Two decades after a religious cult released sarin in the Tokyo subway, one of the victims is still searching for answers.

TWENTY YEARS IS A long time. But to documentary filmmaker Atsushi Sakahara, the morning commute he took on March 20, 1995, will stay with him forever.

“I remember getting in the third door from the front of the first carriage after the train pulled in at Roppongi Station,” Sakahara told a press conference at the FCCJ on the eve of the 20th anniversary. “I was holding a newspaper and I saw a free seat and I moved towards it, but I saw a folded newspaper on the floor leaking a clear liquid. I nearly stepped on it.
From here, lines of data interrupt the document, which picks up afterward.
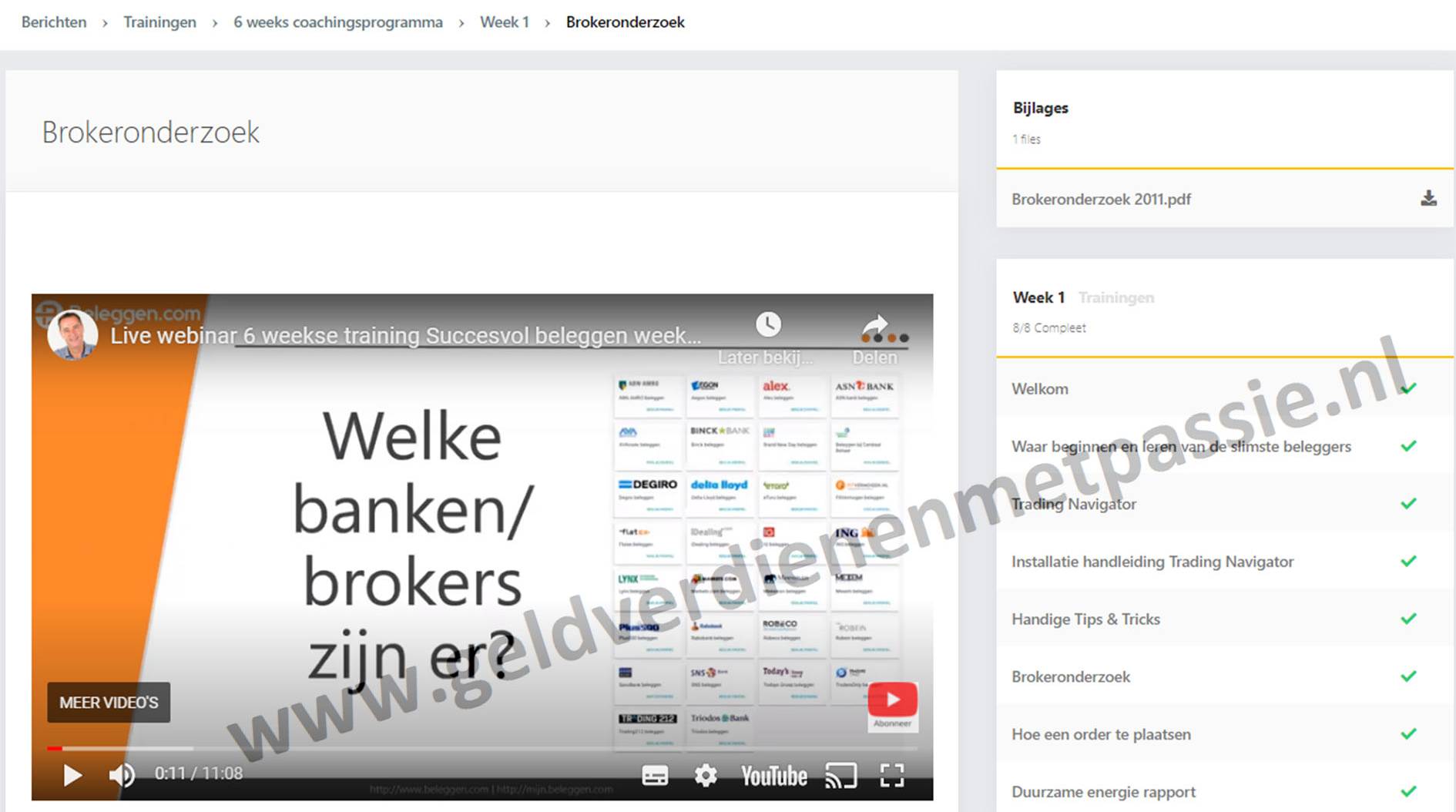Go to Berichten in breadcrumb
1456x812 pixels.
(x=54, y=22)
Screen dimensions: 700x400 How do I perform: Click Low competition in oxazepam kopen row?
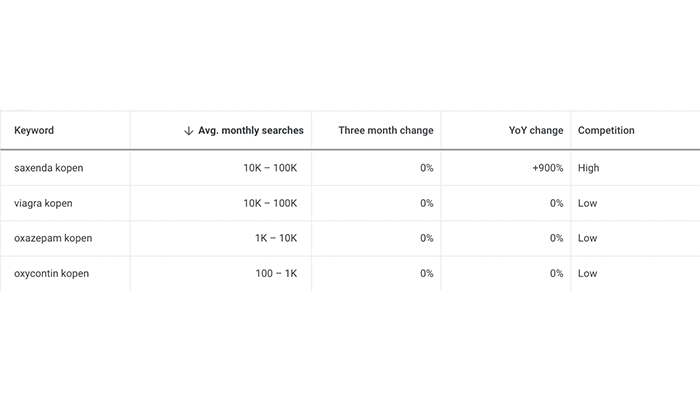[587, 238]
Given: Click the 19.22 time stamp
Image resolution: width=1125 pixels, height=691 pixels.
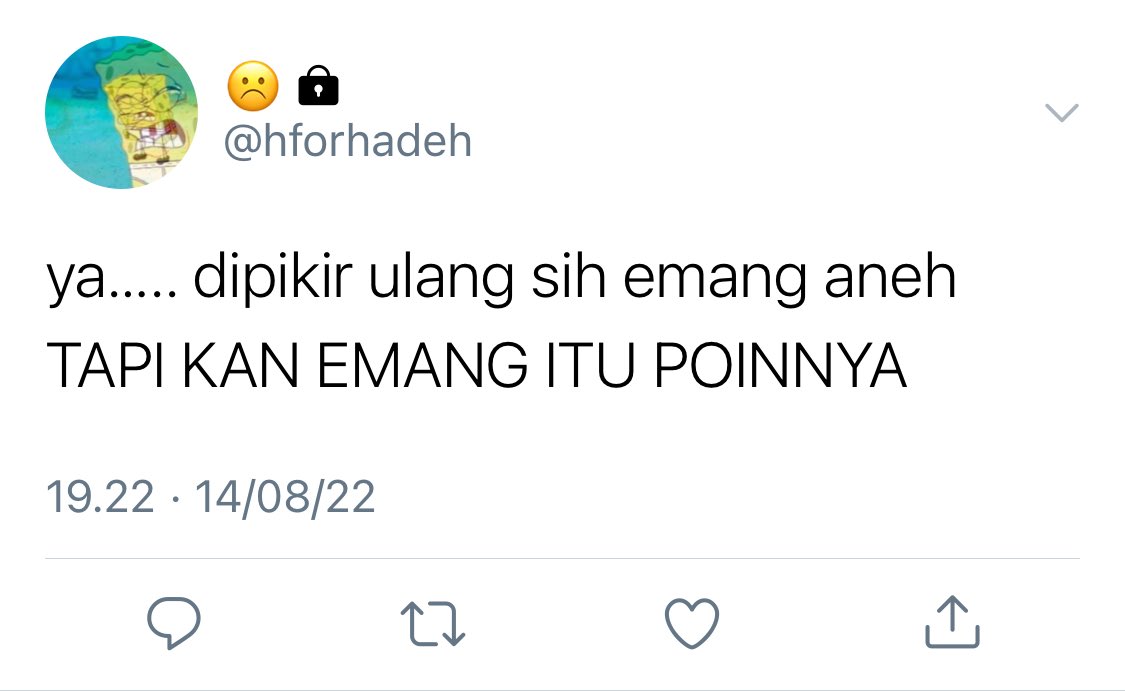Looking at the screenshot, I should point(100,497).
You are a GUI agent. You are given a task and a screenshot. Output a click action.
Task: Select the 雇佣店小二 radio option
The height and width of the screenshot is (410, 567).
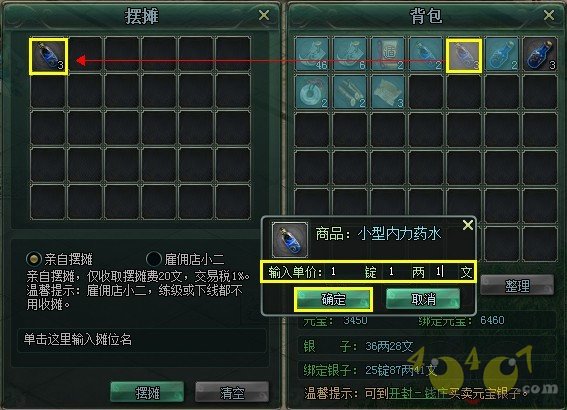153,259
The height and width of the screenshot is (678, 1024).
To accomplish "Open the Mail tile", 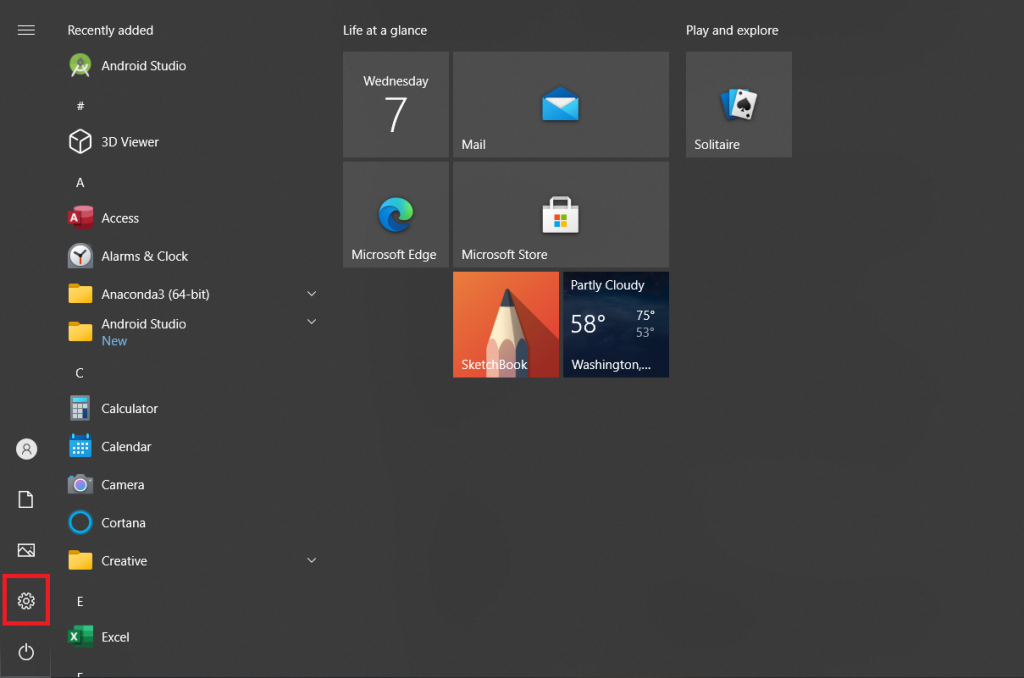I will coord(560,105).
I sensed concern in the other passengers and I turned around and went the other way down the carriage.”

Not sitting down probably saved Sakahara's life. “I remember very clearly that I was reading an article about the arrest the evening before of a senior member of the Aum Shinrikyo cult when my eyes began to feel strange,” he said. “I could not focus.”

Unable to shake his sense of unease, 48 year old Sakahara opened the connecting door to the next carriage and stepped through. A couple of people followed him, including a pregnant woman. “I heard someone behind me say a man in the other carriage had lost consciousness and I looked through the window at him,” he said. “As we came into Kamiyacho Station, some of the passengers carried him and another man off the train. I heard that one of them later died.”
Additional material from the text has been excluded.